The following subsections present four methods of testing for significant differences in recall for two competing algorithms. First, we extend the approach of Jiang and Zhao [14] to use an empirical process approach that accounts for the correlation between algorithms, in addition to the correlation induced within a particular algorithm by estimation of \(t_r\); this method is called EmProc. Second, we present details on how a McNemar procedure for correlated proportions may be applied to the application; as far as we know, this has not been previously done. Third, we apply the Jiang and Zhao [14] result for hypothesis testing; this method is called IndJZ and is only optimized to address correlation within each algorithm but not correlation between algorithms. And fourth, we treat \(Q_{1r}\) and \(Q_{2r}\) as correlated binomial random variables, thus ignoring correlations induced by estimating \(t_r\) but accounting for correlations between algorithms; this method is called CorrBinom. The four methods are compared using a simulation study in "Simulation results" section.
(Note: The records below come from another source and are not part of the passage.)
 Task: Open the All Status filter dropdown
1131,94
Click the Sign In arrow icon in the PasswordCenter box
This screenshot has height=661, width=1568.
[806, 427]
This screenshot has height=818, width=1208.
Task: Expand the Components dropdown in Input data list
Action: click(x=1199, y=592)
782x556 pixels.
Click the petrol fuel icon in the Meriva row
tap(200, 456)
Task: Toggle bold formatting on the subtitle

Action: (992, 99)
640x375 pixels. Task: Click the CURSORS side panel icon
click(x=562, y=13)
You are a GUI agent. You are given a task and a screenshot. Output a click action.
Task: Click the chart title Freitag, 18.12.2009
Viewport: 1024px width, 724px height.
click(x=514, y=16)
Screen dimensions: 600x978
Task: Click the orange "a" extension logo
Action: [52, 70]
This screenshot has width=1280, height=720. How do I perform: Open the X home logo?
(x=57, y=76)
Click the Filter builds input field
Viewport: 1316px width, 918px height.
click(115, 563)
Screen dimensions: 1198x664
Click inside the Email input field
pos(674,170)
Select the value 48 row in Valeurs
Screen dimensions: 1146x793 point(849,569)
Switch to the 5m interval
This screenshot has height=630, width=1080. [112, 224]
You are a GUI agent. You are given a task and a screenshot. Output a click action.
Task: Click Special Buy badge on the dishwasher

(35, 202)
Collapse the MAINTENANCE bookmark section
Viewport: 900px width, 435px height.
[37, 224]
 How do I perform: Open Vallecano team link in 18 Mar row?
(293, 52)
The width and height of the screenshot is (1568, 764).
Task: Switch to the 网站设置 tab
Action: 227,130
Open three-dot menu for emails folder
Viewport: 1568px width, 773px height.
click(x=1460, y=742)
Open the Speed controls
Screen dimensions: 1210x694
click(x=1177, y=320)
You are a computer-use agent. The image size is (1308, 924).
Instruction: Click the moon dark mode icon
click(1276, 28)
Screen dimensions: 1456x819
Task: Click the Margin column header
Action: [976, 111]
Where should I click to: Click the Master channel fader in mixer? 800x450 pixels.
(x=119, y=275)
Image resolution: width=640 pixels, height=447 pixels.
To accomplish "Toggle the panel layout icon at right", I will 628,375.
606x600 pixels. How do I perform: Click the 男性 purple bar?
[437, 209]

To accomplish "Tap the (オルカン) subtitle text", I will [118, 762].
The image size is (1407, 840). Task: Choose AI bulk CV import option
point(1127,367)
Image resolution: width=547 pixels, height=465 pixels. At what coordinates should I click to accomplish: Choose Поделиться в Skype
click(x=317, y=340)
All four methods are based on asymptotic normality of a test statistic of the form

$$\begin{aligned} Z_r = \frac{{\widehat{\theta }}_{1r} - {\widehat{\theta }}_{2r}}{SE({\widehat{\theta }}_{1r} - {\widehat{\theta }}_{2r})}. \end{aligned}$$

We reject \(H_{0r}: \theta _{1r} = \theta _{2r}\) if \(|Z_r| > z_{\alpha /2}\), where \(z_{\alpha /2} = 1.96\) for an \(\alpha = .05\) level test. Pointwise confidence intervals are obtained as

$$\begin{aligned} ({\widehat{\theta }}_{1r} - {\widehat{\theta }}_{2r}) \pm z_{\alpha /2}SE({\widehat{\theta }}_{1r} - {\widehat{\theta }}_{2r}). \end{aligned}$$

The methods differ in their approach to estimating \(Var({\widehat{\theta }}_{1r} - {\widehat{\theta }}_{2r})\).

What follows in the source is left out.